Somebody sent for a policeman. The clerk was kept busy attending to clerkly matters and trying to be in on the action. Vespers rang. The priest apologized profusely. He must attend to the service. He said he would send some workmen with a casket. Perhaps the family would like to rest in his living room. His servant would take care of their needs and the body could rest in the nave. He gathered up his cassock and said he must go. The hotelkeeper blocked his path. In aspirant Spanish he told him it was his duty to care for the dead.
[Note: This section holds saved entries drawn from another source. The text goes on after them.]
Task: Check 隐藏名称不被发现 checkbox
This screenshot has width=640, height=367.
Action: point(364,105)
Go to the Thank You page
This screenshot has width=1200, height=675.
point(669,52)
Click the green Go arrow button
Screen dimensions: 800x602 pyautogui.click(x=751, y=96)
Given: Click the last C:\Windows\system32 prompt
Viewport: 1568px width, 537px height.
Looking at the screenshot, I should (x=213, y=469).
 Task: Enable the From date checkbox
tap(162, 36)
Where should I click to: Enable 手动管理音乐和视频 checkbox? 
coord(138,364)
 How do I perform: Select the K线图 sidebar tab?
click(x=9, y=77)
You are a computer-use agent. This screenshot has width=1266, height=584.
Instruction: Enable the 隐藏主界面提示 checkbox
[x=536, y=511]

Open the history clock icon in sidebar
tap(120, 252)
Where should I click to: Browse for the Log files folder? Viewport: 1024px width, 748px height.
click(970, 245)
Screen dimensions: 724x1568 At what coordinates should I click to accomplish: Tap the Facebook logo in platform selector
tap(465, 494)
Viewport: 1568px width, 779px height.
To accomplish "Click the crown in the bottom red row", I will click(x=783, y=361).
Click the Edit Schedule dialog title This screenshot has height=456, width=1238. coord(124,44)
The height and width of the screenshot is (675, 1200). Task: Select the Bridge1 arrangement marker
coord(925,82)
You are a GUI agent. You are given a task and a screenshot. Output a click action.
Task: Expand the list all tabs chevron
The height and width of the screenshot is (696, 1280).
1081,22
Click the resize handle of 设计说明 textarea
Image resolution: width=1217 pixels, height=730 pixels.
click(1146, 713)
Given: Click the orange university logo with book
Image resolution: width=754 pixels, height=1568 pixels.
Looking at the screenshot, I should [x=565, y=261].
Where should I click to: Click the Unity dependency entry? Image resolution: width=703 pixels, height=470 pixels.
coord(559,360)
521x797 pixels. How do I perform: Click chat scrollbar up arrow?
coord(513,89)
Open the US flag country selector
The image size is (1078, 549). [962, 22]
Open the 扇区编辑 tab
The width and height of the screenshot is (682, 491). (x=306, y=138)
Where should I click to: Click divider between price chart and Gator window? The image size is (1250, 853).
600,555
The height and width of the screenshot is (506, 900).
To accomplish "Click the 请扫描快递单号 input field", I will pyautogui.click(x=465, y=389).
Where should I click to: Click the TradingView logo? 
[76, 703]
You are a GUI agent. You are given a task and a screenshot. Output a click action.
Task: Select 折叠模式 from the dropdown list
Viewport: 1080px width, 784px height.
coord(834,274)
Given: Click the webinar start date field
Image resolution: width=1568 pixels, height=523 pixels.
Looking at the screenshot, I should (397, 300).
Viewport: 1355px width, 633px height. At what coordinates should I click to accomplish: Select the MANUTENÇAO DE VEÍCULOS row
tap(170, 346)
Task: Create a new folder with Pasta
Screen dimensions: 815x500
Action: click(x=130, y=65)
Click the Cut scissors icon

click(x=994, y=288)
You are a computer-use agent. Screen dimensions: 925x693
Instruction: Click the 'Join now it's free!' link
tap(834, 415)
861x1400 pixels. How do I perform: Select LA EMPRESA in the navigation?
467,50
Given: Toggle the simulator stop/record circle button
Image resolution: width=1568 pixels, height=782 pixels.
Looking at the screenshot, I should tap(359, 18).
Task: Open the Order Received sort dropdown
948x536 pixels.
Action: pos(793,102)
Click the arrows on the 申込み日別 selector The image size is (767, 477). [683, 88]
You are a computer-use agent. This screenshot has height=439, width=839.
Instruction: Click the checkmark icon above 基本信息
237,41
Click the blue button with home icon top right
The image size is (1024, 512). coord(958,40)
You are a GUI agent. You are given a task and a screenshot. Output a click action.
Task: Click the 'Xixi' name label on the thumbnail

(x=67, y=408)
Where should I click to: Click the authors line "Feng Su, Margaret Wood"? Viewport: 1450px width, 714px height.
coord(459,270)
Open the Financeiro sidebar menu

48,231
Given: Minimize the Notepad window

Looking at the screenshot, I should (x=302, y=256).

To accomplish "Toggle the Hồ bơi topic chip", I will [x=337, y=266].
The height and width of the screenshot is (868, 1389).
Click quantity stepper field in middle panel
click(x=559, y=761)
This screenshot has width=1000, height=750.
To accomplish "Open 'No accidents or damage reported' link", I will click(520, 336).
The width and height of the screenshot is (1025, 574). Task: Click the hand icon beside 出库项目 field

The priest hunched his shoulders and rolled his eyeballs.

Dr. Ferguson turned to Benyamin and suggested they do as the priest said. There were no more trains out of Cuzco that day, and the drive home at night through the mountains was dangerous. He undertook to explain their differing civilizations to each other. He asked the priest if he could not keep the body in his living room where the family could sit with it, but the priest became alarmed. The hotelkeeper grew impatient. Dr. Ferguson turned to Leila and Rifke. "Be reasonable," he said, but his words had the opposite effect on Leila. Her knees became unhinged. She crumbled to the floor. Grief poured from her eyes. She covered Sarai's body, in protection or protest, with scalding words as if yesterday's arguments still glowed in the dead
woman's brain whose death had carried them into such terrible familiar territory.

"I warned you, Sarai," she cried, "I warned you. We both warned you. But you always knew best. You were the one who always knew best."

The drama drew more crowd. The hotelkeeper tried to shoo them out of the doorway. Rifke's face turned red with embarrassment. The hotelkeeper's patience snapped and he picked on the pickable. He told the Indian family to go, and he made menacing motions at anyone who did not look as if he clearly belonged. He Singled Merry out as the only one who seemed to understand him and told her to please to remove her mother from the floor. Whether he meant Leila or Sarai was not clear, but it did not matter. Benyamin made up his mind to leave for Lima immediately.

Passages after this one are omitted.